▶ Exercise brief
Only the lines from the one containing "The width and height of the screenshot is (240, 186)." through the one containing "Task: Click 'Script" should be printed, exactly as they appear below, with both ends included.

Content starts

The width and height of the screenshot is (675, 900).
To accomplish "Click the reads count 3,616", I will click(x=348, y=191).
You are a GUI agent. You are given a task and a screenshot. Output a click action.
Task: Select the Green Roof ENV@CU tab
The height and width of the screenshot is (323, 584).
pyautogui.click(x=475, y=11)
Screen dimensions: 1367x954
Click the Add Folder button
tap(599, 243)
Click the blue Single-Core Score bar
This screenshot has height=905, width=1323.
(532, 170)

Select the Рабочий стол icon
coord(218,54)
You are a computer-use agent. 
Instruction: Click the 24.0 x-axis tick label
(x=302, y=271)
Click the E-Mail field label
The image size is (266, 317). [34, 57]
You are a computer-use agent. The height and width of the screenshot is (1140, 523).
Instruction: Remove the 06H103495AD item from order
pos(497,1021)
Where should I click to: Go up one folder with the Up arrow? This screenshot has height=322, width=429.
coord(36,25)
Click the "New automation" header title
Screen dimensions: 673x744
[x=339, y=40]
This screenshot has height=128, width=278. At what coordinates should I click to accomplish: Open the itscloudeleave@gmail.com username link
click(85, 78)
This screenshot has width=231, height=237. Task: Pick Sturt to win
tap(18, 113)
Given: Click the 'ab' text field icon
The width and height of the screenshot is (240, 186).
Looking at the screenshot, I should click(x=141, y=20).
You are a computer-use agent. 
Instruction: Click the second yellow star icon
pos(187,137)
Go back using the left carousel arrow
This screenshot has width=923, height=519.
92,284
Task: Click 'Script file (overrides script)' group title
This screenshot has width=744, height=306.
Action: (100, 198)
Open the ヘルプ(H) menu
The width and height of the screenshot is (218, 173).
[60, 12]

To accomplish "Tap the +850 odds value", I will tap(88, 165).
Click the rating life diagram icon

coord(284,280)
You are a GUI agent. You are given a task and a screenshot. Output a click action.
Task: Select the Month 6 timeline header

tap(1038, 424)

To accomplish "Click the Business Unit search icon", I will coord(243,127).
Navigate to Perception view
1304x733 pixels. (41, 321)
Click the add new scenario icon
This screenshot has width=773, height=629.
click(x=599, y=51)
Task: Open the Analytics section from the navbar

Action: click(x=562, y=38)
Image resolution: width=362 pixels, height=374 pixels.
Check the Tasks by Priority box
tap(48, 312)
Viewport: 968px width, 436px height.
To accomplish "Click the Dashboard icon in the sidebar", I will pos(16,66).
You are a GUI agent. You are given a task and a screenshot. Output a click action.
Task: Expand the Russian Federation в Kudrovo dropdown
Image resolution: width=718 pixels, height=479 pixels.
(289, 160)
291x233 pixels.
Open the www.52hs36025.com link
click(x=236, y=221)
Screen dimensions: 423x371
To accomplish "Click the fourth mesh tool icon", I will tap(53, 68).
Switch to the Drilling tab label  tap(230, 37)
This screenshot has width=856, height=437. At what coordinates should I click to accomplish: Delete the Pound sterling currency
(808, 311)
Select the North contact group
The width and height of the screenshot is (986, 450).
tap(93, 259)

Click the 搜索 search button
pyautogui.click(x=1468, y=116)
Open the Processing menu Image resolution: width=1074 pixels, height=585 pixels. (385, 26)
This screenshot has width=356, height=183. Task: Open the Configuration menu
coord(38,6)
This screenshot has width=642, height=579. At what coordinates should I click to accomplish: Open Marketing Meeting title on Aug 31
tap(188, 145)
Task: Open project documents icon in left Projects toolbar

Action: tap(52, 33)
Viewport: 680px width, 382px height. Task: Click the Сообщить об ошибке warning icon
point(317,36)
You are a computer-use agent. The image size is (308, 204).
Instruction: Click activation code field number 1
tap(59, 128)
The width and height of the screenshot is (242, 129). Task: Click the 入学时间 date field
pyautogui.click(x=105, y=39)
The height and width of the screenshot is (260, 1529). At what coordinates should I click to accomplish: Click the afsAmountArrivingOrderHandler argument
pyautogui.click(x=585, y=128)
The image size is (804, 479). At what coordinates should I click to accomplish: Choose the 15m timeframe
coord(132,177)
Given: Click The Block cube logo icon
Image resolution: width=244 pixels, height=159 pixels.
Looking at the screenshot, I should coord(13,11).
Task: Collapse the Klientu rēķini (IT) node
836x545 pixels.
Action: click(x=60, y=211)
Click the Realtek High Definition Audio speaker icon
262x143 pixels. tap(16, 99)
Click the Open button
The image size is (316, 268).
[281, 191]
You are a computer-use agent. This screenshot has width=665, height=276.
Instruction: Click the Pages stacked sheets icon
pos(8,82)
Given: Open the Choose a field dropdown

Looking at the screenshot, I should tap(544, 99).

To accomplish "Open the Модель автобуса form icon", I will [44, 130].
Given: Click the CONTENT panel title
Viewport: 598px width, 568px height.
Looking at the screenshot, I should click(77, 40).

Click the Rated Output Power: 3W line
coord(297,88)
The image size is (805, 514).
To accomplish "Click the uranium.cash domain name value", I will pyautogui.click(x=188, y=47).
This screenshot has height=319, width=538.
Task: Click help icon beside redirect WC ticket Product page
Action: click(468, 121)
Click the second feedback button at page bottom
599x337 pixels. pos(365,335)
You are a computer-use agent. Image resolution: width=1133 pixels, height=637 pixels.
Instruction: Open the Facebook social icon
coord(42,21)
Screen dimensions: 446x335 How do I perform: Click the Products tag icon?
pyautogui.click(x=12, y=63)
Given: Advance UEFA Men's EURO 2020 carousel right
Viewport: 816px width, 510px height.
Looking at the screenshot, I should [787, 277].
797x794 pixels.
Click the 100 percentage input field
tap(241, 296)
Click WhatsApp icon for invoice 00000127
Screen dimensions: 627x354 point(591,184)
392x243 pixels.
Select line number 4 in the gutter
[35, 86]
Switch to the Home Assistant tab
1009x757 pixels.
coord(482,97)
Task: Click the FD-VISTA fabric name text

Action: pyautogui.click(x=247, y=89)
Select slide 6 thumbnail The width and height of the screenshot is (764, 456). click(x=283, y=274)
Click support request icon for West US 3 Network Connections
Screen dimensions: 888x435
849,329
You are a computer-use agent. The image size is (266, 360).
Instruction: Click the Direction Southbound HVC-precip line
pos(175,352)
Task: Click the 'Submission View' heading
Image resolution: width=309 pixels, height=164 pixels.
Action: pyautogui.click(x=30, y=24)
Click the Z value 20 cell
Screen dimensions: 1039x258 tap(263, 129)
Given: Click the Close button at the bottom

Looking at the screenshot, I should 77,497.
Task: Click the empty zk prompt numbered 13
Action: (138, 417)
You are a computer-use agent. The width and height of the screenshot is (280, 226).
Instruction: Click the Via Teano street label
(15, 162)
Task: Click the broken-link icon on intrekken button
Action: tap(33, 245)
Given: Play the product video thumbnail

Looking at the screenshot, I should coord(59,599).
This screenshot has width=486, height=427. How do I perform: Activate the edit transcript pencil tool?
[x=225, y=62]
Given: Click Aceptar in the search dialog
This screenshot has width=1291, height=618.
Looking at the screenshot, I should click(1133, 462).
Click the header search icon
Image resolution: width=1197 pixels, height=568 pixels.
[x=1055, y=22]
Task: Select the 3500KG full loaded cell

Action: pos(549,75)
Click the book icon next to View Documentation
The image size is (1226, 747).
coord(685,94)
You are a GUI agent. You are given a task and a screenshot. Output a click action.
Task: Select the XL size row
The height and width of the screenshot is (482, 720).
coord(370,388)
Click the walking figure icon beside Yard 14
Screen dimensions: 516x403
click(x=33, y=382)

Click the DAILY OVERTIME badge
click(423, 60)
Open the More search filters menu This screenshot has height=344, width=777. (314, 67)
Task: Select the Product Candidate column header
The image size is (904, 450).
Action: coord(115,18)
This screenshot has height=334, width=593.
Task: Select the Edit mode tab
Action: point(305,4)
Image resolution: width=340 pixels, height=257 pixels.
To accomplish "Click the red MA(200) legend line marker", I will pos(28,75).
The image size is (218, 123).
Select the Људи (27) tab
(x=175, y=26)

Content ends

▶ Reply
The width and height of the screenshot is (240, 186).
Looking at the screenshot, I should click(x=141, y=20).
You are a computer-use agent. 
Instruction: Click the second yellow star icon
pos(187,137)
Go back using the left carousel arrow
This screenshot has width=923, height=519.
92,284
Task: Click 'Script file (overrides script)' group title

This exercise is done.